THE CAMPAIGN CONTINUES
This past Monday -- a muggy, rainy day in Moscow -- I went to Navalny’s campaign headquarters on a quiet prerevolutionary lane. Dozens of young volunteers sat behind laptops, tapping out emails and studying maps of municipal districts; a whiteboard marked metro stations where campaign workers would hand out fliers during rush hour.
A little after six in the evening, Navalny walked in. His face was tired and sweaty, but he hopped around the office shaking hands and peering over laptop screens. I asked him about his political evolution and its purpose. “It would be hypocritical and stupid to think that it’s possible to engage in investigations of corruption and not engage in a struggle for political power,” he said. “What we are doing right now in this office, regardless of the fact that it’s not at all a battle against corruption, in fact is very much a battle against corruption. I would never have run for office if my other methods for fighting corruption had worked. When this system controls the courts, the prosecutor’s office, and everything else on earth, you have to change the system itself, that’s all.”
We talked about the impending verdict in his trial, but it was a question Navalny kept trying to bat away. He knew the import of what awaited him, but he felt no need to dwell on it. “The very fact that we are organizing this campaign already has a result,” he said. “We showed there are new methods of self-organization. We once and for all want to show everyone that we are all sick of these political technologies that over the last years have replaced real politics.” He went on, “We want to show everyone -- ourselves, most important -- that we can do it differently.”
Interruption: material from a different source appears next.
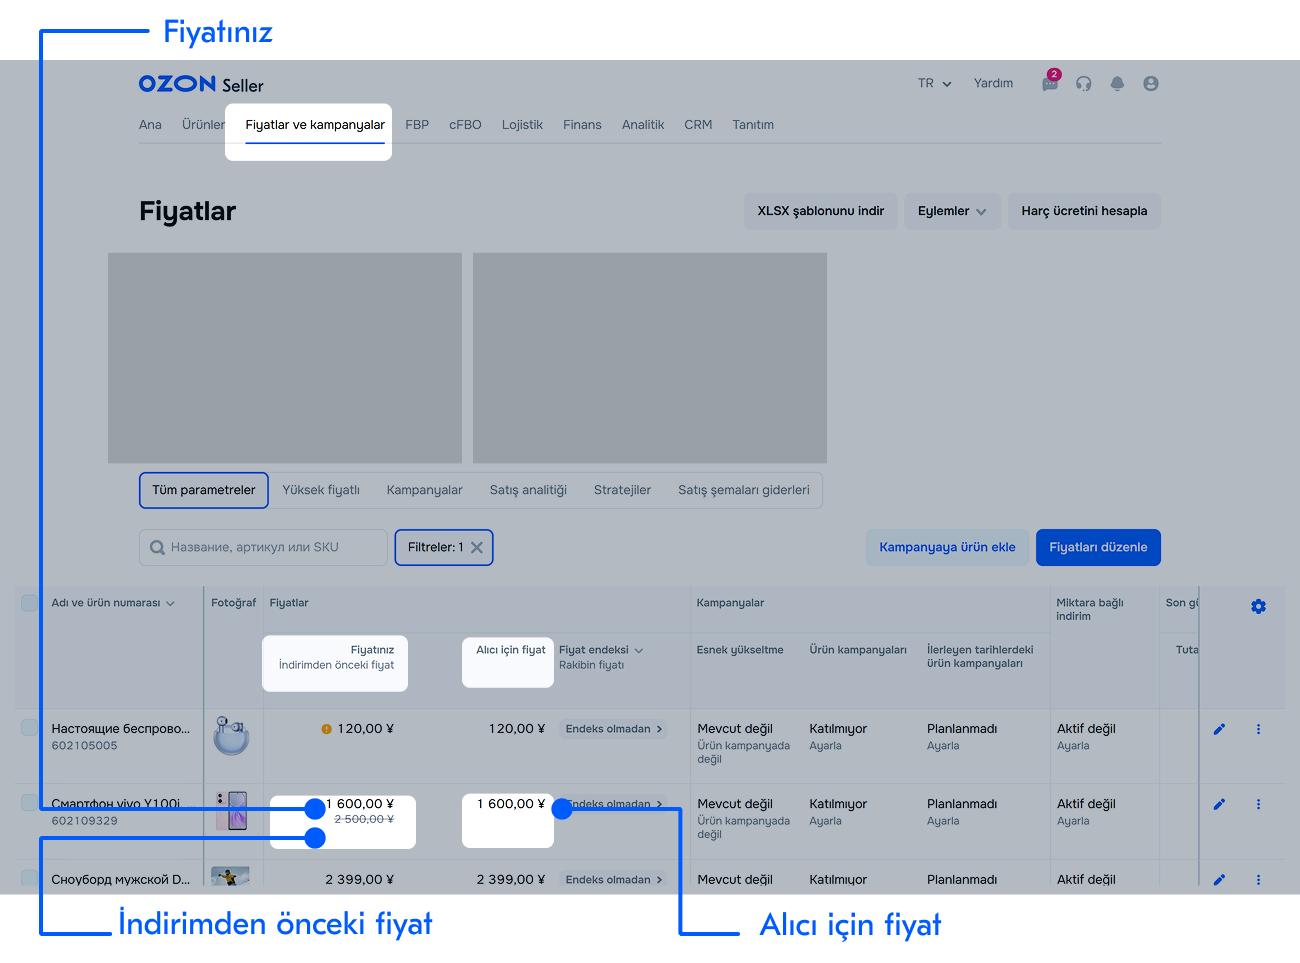The height and width of the screenshot is (963, 1300).
Task: Open the Eylemler dropdown
Action: click(952, 211)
The Kremlin, however, has shown it prefers do things the same way. But whether thanks to Navalny or its own internal decay, it seems the state cannot act with the same easy omnipotence as before. On Friday, one day after the verdict was issued, the court in Kirov reversed itself and released Navalny and his co-defendant until September while their appeals run their course. Navalny is free again, even if temporarily. He may restart his electoral campaign. Perhaps the Kremlin was spooked by the crowds in the streets of Moscow; more likely, Sobyanin, who would like to fancy himself a legitimate mayor, made an alliance with other forces inside the system wary of the legal crackdown led by the Investigative Committee. Either way, the system is not getting smarter -- it is getting less cohesive and more indecisive. Even though Navalny lost his trial and seems headed to prison, he is not the one who looks weak today.